Figure 5: MSI messages shown on navigation display
MSI message positions are shown on the chart by a round purple MSI symbol and may be accompanied by a shaded area for which the message is valid, e.g. a seismic survey area. It is possible to get a short description of the message content, e.g. Buoy adrift, Light unlit or New wreck, by mouseover.
To get the full text and any additional data in the MSI message it is opened by right click on the symbol and choosing ‘Show MSI details’.
The list of MSI messages in force is opened by click on the MSI button in the top menu or if there is unacknowledged MSI messages in the system, on the flashing purple MSI symbol in the top menu.
Newly received/unacknowledged MSI messages in the MSI list are colored red. After reading and assessing the individual MSI messages the navigator can acknowledge this by click on the ‘Acknowledge’ button. The coloring will then change to green.
If there is unacknowledged messages in the list the purple MSI symbol in the top menu will flash.
To find the geographical position of a MSI message in the MSI list the ‘Go-to’ function may be used.
When navigating in an active route in a large scale MSI messages outside chart area but within MSI visibility range are shown by a MSI arrow symbol.
To avoid display of MSI messages irrelevant to own vessels navigation, i.e. far from own ship and planned route, it is possible to apply the MSI filter. The MSI filter is turned on/off by click on the ‘MSI filter’-button.
When filter is applied only MSI messages within MSI visibility range is shown.
The MSI visibility ranges are set in the ‘Setup/e-Nav services’-menu (default setting: 40 nm).
All MSI messages are still received by the system. If navigator wants to have all MSI messages displayed the MSI filter is simply switched off.
When MSI filter is on and navigating on an active route, MSI messages outside present chart area but within visibility range direction of relevant MSI messages are indicated by a MSI symbol with an arrow in the side of the chart area
Observations and feedback
Feedback from test users is very promising. The strengths and weaknesses of the developed MSI service has been discussed in a focus group session gathering a number of test users. The focus group included 8 active seafarers, one pilot and 7 officers and masters from three vessel types (tanker, buoy tender and passenger ferries) all part of the EfficienSea test fleet. The test users all have practical experience in use of the MSI service from their respective vessels.
The focus group showed that different users have different needs, both regarding ship type, role onboard and waters navigated. The MSI service fulfills this well.

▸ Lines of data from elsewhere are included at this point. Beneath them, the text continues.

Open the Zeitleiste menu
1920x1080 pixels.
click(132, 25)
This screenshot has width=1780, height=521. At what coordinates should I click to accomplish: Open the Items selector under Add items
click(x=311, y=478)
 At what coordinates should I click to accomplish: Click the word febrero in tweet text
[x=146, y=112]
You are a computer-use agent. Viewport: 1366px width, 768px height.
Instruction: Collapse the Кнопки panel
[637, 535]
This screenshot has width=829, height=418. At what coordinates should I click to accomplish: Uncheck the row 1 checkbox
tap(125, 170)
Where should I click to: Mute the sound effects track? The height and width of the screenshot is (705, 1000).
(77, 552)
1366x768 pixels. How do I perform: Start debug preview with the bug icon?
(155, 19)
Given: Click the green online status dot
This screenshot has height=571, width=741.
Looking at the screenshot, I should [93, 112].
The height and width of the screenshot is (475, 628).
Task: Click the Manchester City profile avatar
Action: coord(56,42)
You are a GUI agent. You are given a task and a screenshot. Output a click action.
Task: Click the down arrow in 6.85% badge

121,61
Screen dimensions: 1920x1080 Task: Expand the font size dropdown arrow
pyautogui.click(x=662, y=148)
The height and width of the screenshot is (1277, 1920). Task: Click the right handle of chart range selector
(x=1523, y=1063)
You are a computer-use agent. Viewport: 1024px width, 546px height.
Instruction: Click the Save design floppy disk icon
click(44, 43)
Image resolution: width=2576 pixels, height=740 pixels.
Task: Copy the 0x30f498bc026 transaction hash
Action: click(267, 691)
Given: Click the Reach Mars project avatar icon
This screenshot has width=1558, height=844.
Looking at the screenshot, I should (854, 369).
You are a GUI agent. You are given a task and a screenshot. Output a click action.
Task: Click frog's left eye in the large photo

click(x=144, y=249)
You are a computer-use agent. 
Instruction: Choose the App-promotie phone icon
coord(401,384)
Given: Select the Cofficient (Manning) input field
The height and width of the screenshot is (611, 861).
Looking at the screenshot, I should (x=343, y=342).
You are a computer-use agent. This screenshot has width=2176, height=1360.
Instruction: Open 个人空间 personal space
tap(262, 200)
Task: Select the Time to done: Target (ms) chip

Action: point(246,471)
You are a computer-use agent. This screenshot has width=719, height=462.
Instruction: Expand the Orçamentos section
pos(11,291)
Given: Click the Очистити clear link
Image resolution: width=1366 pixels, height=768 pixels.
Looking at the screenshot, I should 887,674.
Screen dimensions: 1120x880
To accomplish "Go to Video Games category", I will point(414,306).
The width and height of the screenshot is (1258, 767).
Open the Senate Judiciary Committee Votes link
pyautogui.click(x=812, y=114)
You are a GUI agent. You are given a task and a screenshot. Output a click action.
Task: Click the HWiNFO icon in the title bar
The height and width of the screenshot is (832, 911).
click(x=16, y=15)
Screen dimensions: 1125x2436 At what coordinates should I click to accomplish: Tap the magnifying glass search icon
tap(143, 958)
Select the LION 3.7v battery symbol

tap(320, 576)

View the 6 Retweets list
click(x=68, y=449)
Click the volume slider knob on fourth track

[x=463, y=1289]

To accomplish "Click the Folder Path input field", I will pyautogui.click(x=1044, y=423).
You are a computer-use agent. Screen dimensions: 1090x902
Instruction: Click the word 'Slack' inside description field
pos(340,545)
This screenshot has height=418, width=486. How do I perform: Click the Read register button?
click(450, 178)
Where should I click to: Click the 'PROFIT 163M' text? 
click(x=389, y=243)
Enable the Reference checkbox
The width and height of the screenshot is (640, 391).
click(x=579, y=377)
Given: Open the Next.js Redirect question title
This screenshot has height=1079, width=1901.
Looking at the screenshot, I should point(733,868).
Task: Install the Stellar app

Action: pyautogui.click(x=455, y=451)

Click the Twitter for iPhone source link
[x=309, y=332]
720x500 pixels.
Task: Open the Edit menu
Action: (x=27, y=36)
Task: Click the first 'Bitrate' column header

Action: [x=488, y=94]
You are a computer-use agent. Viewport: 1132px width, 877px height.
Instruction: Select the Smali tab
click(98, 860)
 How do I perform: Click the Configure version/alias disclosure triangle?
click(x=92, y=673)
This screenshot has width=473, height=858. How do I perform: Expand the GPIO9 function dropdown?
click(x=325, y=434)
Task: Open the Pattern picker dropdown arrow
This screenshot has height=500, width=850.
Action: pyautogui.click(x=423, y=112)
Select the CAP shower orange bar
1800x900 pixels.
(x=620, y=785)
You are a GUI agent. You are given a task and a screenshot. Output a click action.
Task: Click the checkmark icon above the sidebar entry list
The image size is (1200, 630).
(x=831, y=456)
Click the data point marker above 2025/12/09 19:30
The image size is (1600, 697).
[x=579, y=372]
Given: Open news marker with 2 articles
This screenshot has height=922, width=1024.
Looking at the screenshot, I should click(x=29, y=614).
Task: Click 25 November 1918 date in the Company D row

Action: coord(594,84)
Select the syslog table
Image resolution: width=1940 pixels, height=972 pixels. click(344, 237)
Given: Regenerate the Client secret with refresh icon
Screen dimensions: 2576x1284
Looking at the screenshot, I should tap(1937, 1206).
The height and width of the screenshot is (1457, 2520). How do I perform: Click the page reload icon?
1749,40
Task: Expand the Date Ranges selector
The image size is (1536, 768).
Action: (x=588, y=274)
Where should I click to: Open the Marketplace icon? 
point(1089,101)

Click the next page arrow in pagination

The weaknesses all relate to specific details in the portrayal of MSI in the prototype; e.g. that a pop-up window hides parts of the chart area, weak chart presentation of acknowledged MSI messages and missing navigational warning ID number when displayed on chart.
The strengths identified by the focus group are linked to the overall concept of making MSI messages available to the Mariner on the navigation system automatically; e.g. the go-to and filter functions, receiving updated information on chart display and that it actually makes the Mariner read the MSI messages.
Also discussed was the overarching demand that the data (server, shore info) has to be completely reliable or it will have negative impact on use of services. Not knowing about reliability lowers usability.
All participants were of the opinion that the MSI service is valuable and should be developed further. The service is filling a current information gap and if the weaknesses are worked with, the service will improve and assist the navigators in their daily work.
In a following expert walkthrough with two navigators using a prototype, the general consensus was the same as above. The service is useful and the comments and feedback all regarded redesign to make it even more so. Some comments regarded pure design features such as input fields; others were about the interaction with the service. Most of these suggestions can be easily handled. The conclusion is that the underlying service is valuable, and can be even better with a little redesign.